Stored data entries:

********************

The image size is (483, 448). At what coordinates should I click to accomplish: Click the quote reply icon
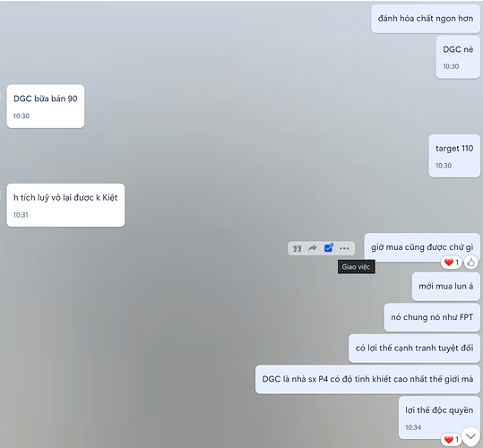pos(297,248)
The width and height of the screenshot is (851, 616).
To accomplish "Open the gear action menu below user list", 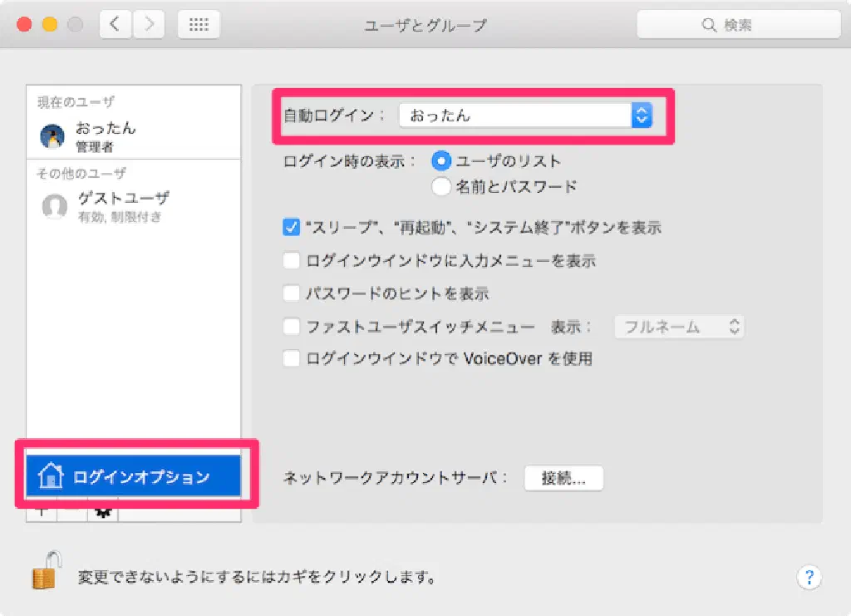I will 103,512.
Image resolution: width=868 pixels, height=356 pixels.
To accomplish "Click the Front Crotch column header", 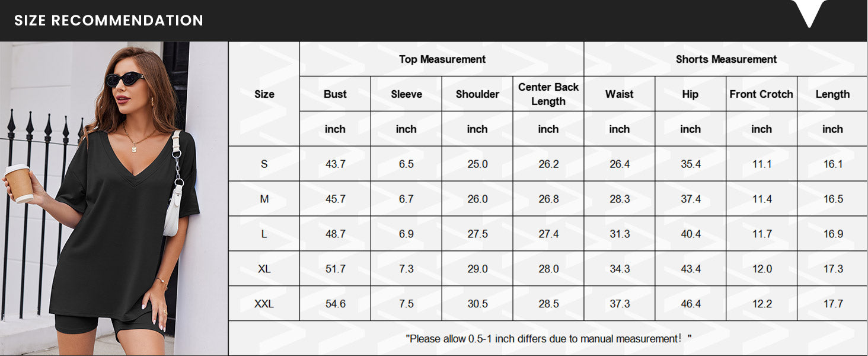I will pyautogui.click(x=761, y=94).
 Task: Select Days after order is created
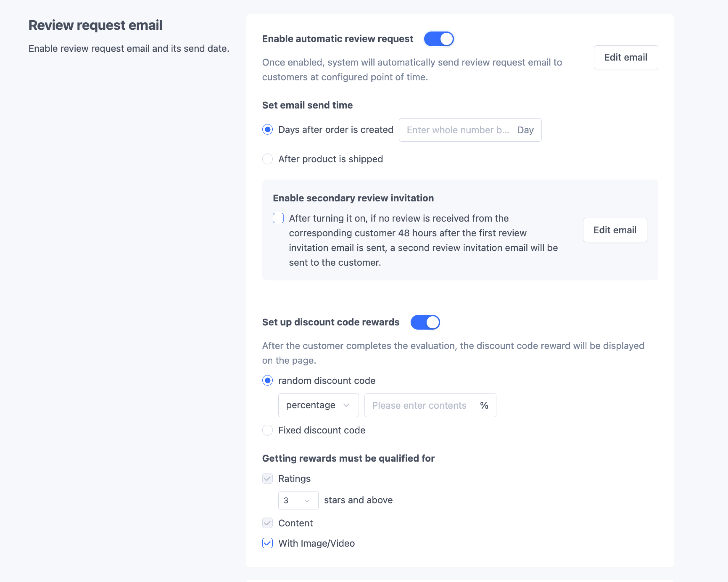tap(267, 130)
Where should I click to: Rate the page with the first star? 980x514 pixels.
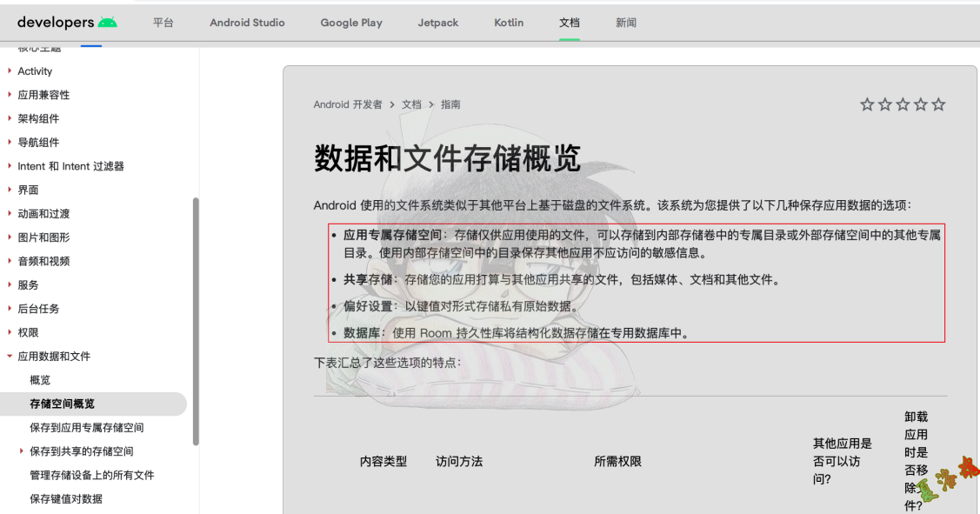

********************

▸ **Work instructions**
Please copy out each line of the data in which the word "width" occurs.

▸ **Answer to this problem**
The width and height of the screenshot is (851, 616).
Image resolution: width=868 pixels, height=356 pixels.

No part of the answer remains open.